Opened 11 years ago

Closed 7 years ago

#9991 closed Task (fixed)

Paste from word should only normalize input data

Reported by: Piotrek Koszuliński Owned by: Tade0
Priority: Normal Milestone: CKEditor 4.6.0
Component: Plugin : Paste from Word Version:
Keywords: Drupal Cc: wim.leers@…

Description (last modified by Jakub Ś)

Transformations and clean up are done by #9829 and #9989. Thus, PFW has to be rewritten so it won't double these core features.

Spec: https://gist.github.com/Reinmar/cc012b20bf37be84a523 (WIP)

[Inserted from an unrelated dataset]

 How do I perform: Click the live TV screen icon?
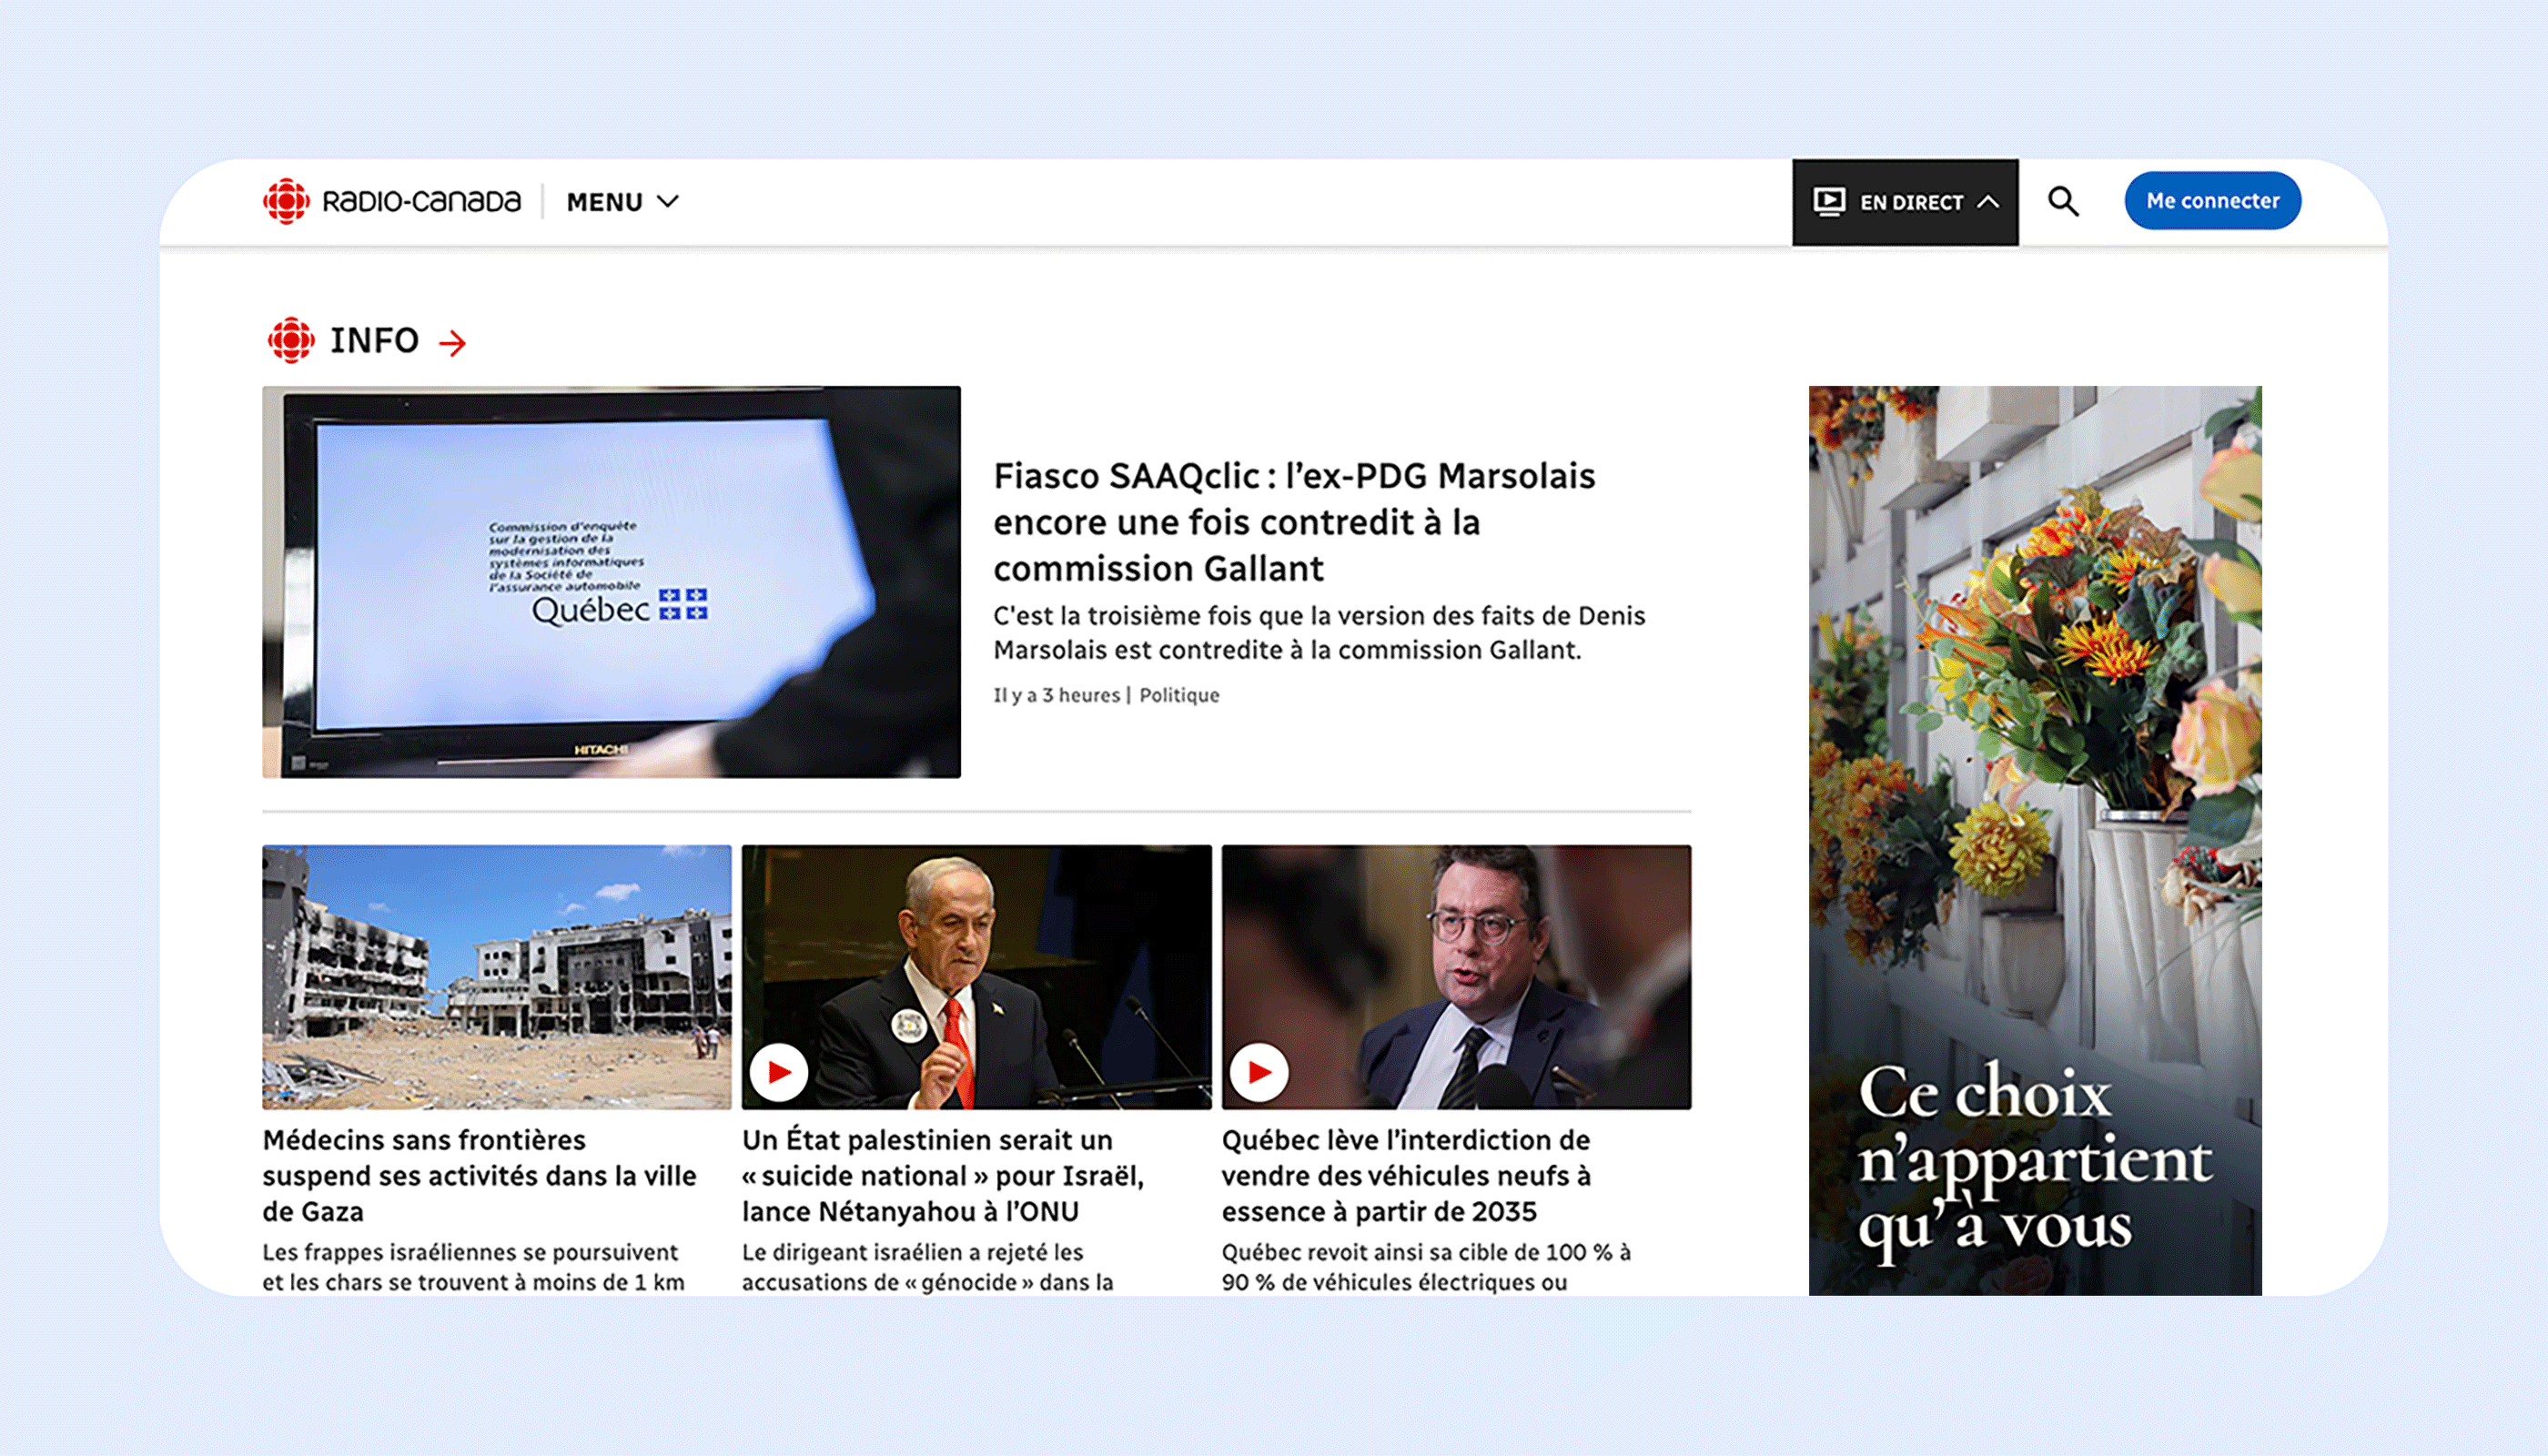pyautogui.click(x=1829, y=201)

Issues fixed by new implementation

#14660

Attachments (3)

whiteBg.png (105.0 KB) - added by Marek Lewandowski 8 years ago.
broken-list.docx (14.1 KB) - added by Marek Lewandowski 8 years ago.
List causing an exception
fixture-utility-manual.md (621 bytes) - added by Tade0 8 years ago.
Manual for the client side of the PFW fixture generator.

Download all attachments as: .zip

Change History (47)

comment:1 Changed 11 years ago by Piotrek Koszuliński

Status: newconfirmed

comment:2 Changed 11 years ago by Piotrek Koszuliński

Type: BugTask

comment:3 Changed 11 years ago by Piotrek Koszuliński

Description: modified (diff)

comment:4 Changed 11 years ago by Anna Tomanek

Adding #10267 as a test case for this issue.

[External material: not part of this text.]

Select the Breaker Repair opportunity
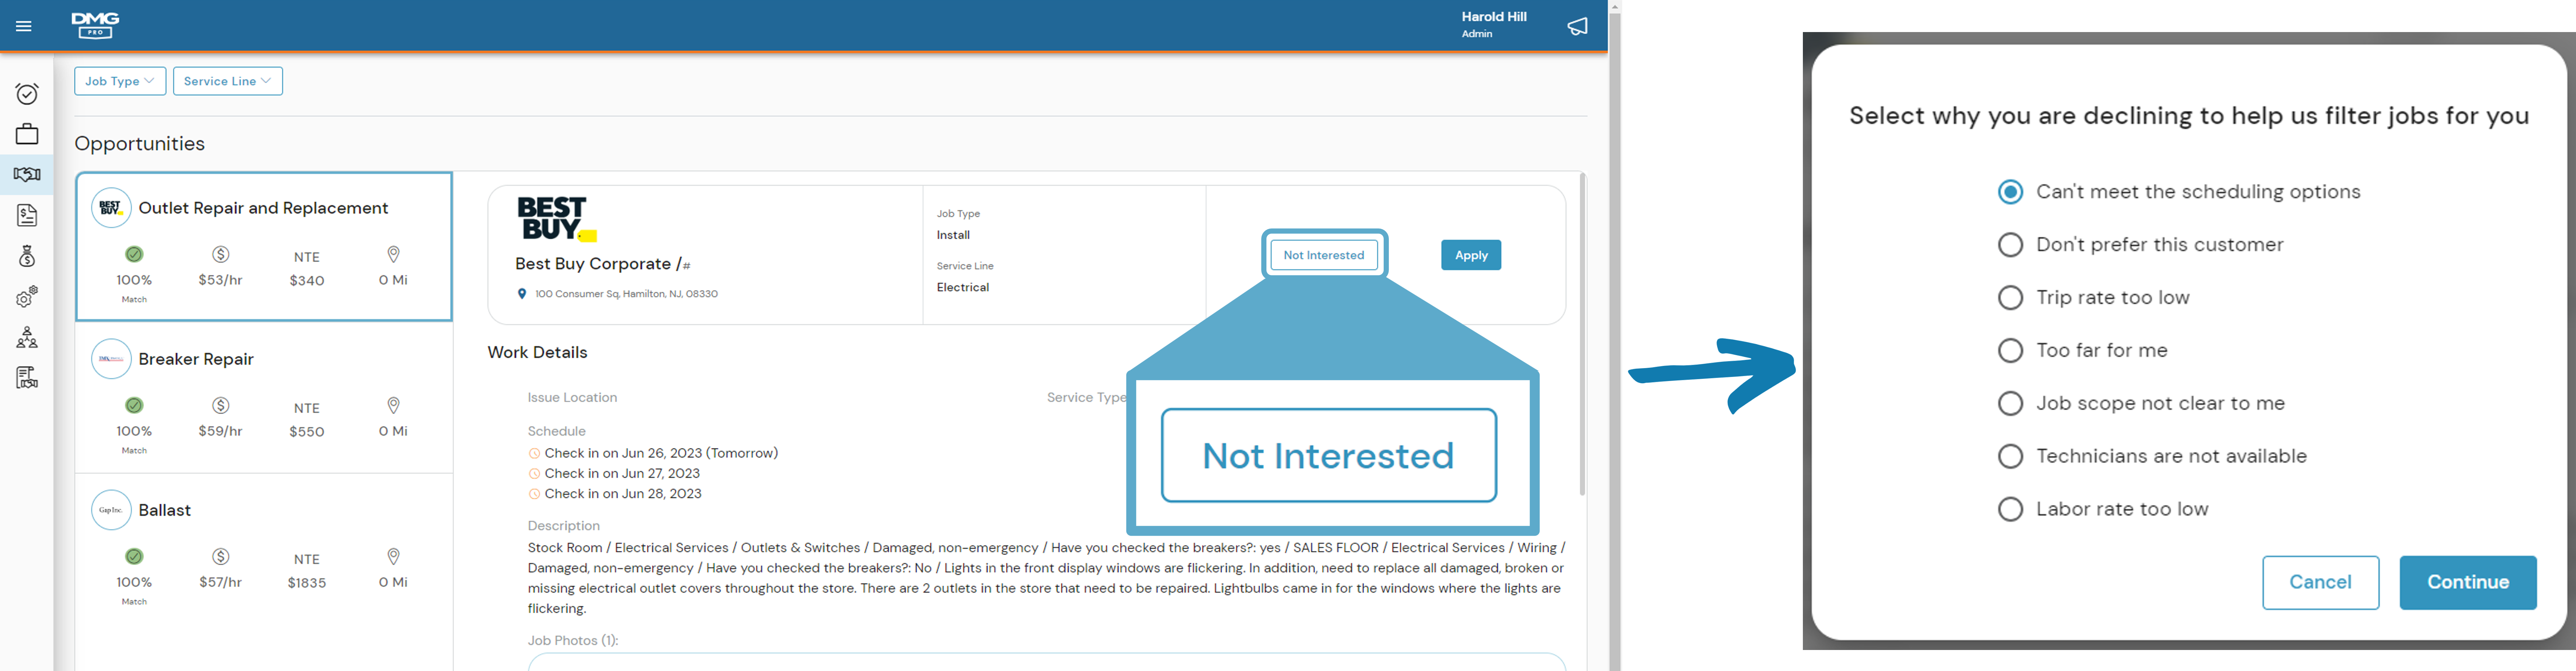Screen dimensions: 2576x671 point(264,397)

comment:5 Changed 11 years ago by Piotrek Koszuliński

Milestone: CKEditor 4.2

This ticket is about rewriting PFW from scratch and this is immense amount of work, so it will not be included in 4.2.

comment:6 Changed 11 years ago by Piotrek Koszuliński

Description: modified (diff)

comment:7 Changed 11 years ago by Piotrek Koszuliński

#10327 should go before this ticket.

comment:8 Changed 11 years ago by Piotrek Koszuliński

<td style="background:Yellow">...</td>
or:
<span style="background:Yellow">...</span>

We need transformation that will extract background-color which we understand, from background which we remove. We should add these transformations for more CSS properties. I'm not only sure how can we automatically create them from e.g. config.colorButton_backStyle. We may need to add new settings for styles which would guide the filter.

Duplicate: #10364.

Last edited 11 years ago by Piotrek Koszuliński (previous) (diff)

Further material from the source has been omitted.